■ EXERCISE DIRECTIONS: Copy out the lines of this data word for word, leaving out the pictures.

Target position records

------------------------------------------------------------

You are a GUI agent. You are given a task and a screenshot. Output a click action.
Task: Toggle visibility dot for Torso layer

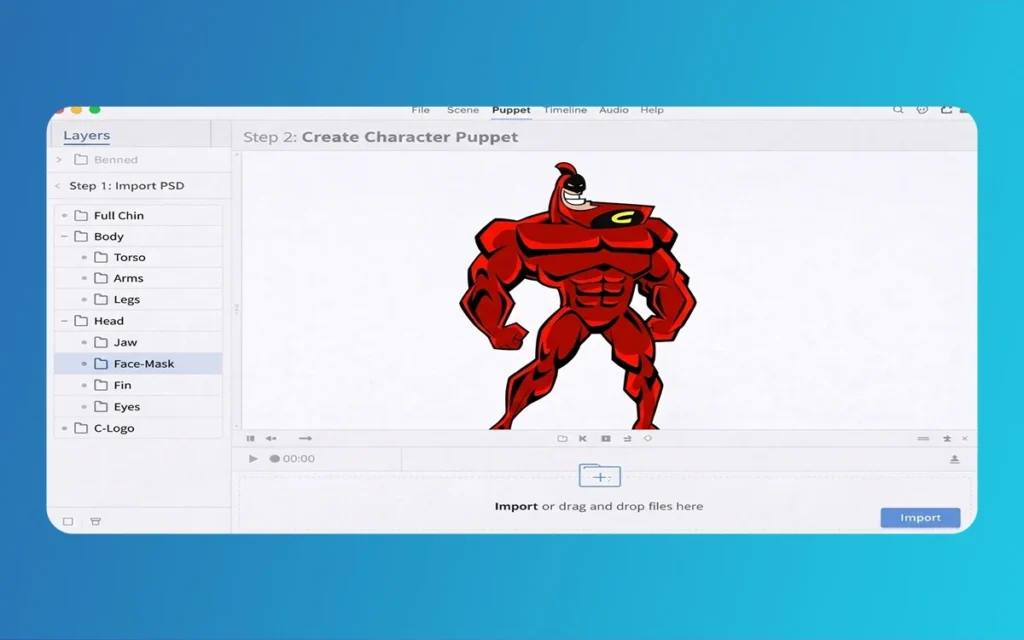pos(85,257)
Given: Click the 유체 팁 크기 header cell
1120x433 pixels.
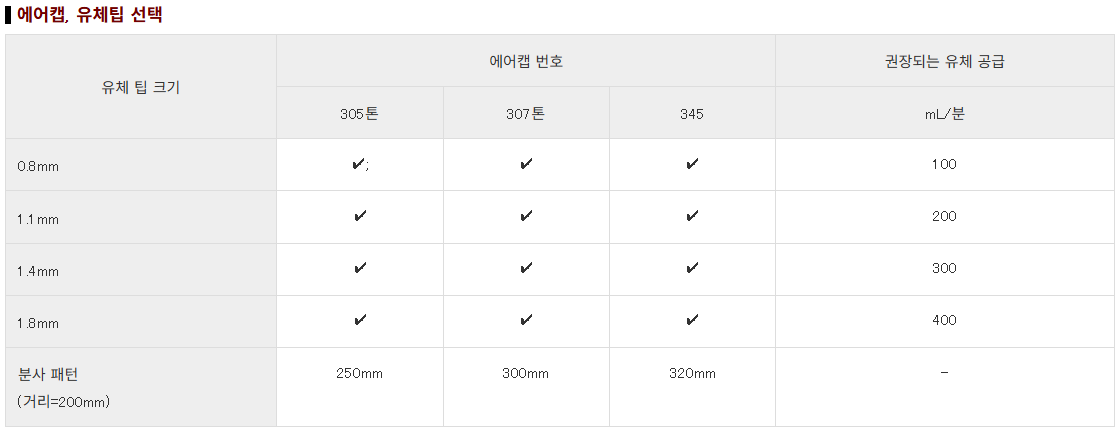Looking at the screenshot, I should (x=141, y=87).
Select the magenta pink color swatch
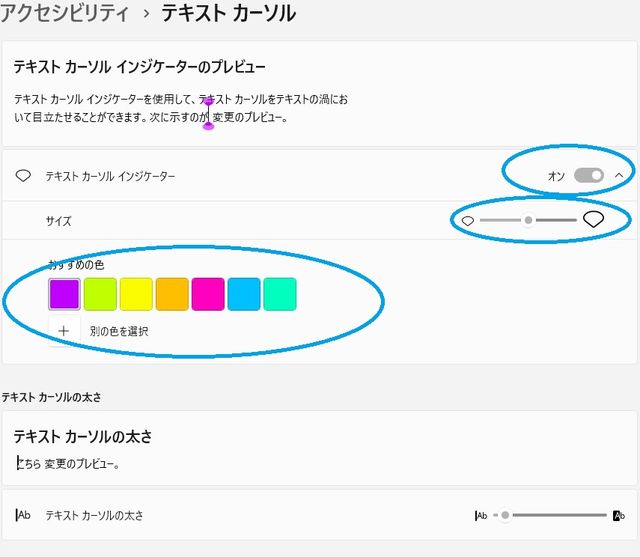Screen dimensions: 640x557 [x=208, y=294]
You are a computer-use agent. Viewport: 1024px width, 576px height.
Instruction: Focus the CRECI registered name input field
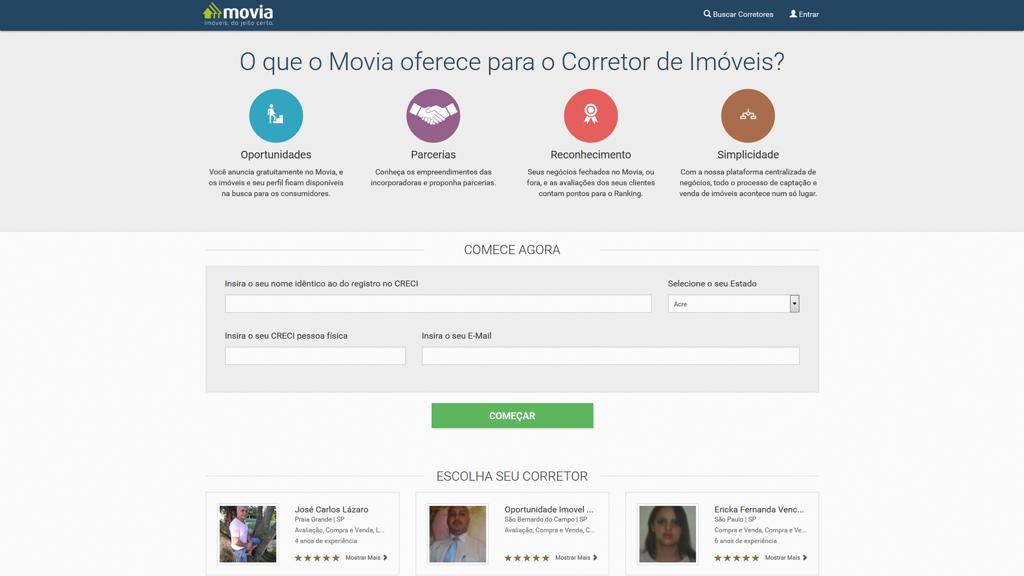pyautogui.click(x=438, y=304)
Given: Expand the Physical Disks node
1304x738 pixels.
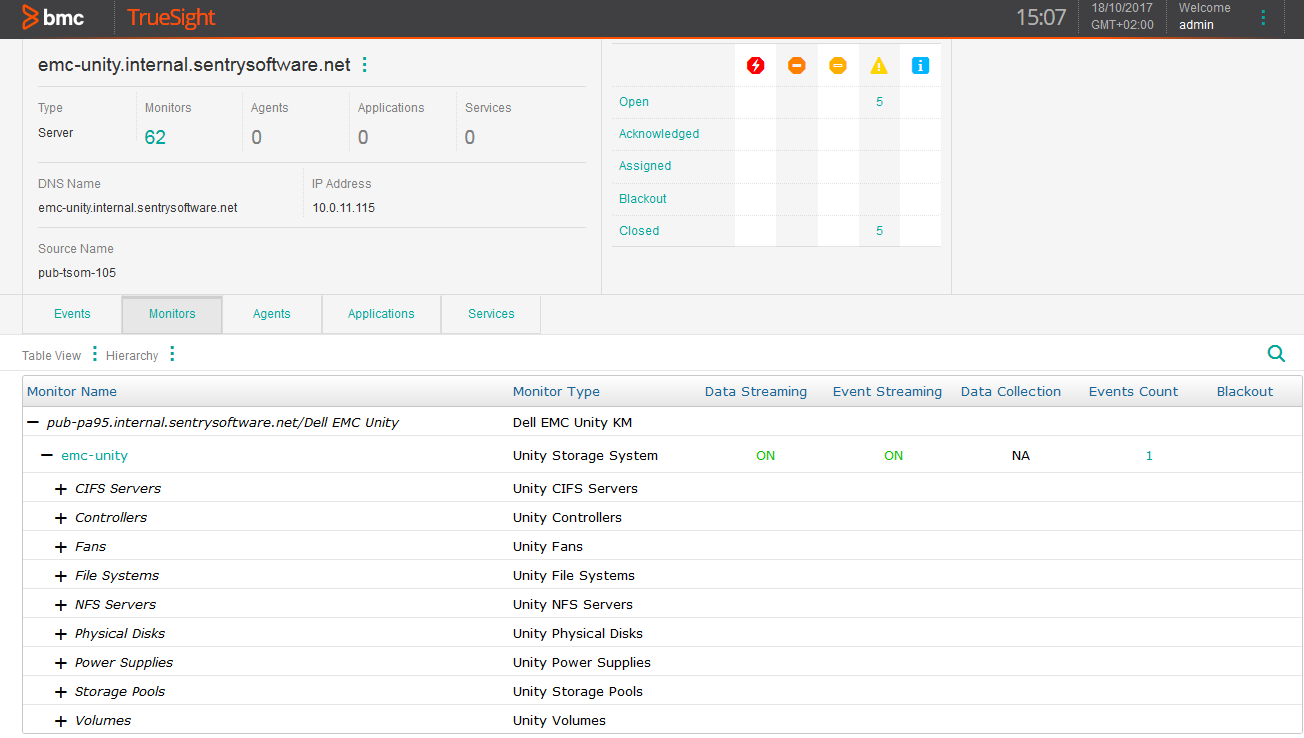Looking at the screenshot, I should pos(61,633).
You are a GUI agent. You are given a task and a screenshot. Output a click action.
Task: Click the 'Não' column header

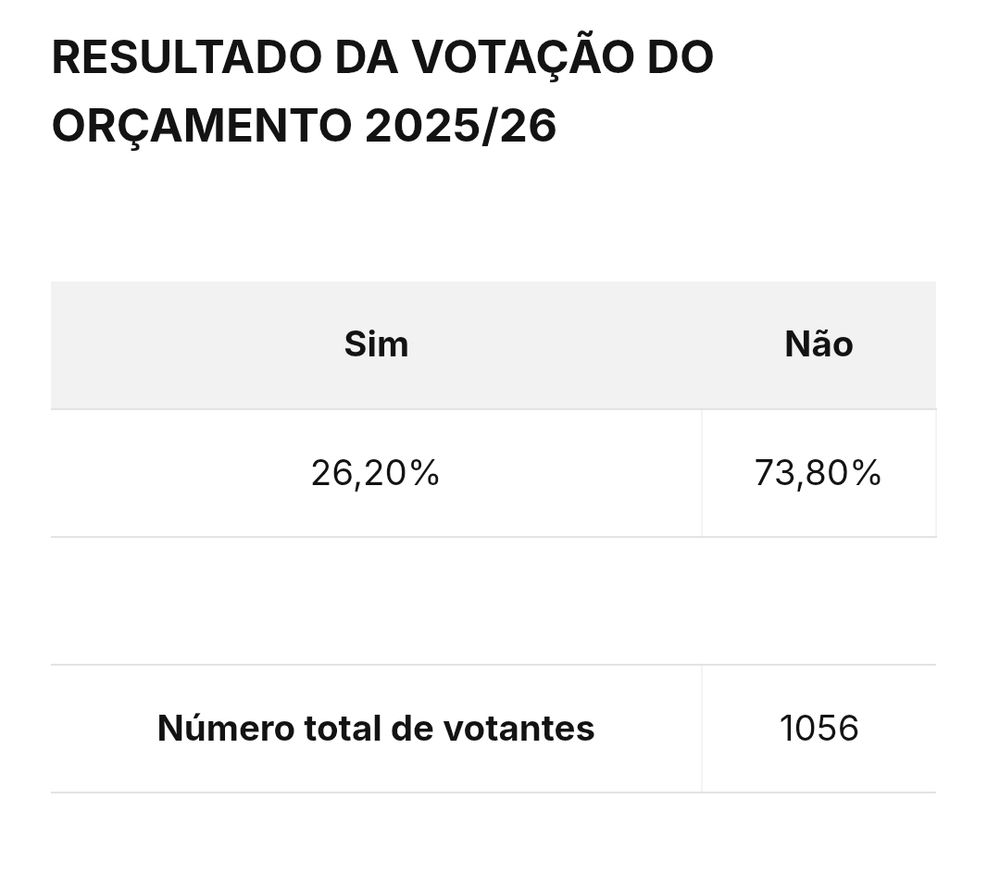pos(819,344)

------------------------------------------------------------

■ COMPLETE RESPONSE:
You are a GUI agent. You are given a task and a screenshot. Output a click action.
Task: Toggle visibility dot for Torso layer

pos(85,257)
Given: Click the 유체 팁 크기 header cell
1120x433 pixels.
Looking at the screenshot, I should (x=141, y=87).
Select the magenta pink color swatch
Screen dimensions: 640x557 [x=208, y=294]
You are a computer-use agent. Viewport: 1024px width, 576px height.
Instruction: Focus the CRECI registered name input field
pyautogui.click(x=438, y=304)
Given: Expand the Physical Disks node
1304x738 pixels.
Looking at the screenshot, I should pos(61,633).
You are a GUI agent. You are given a task and a screenshot. Output a click action.
Task: Click the 'Não' column header

pos(819,344)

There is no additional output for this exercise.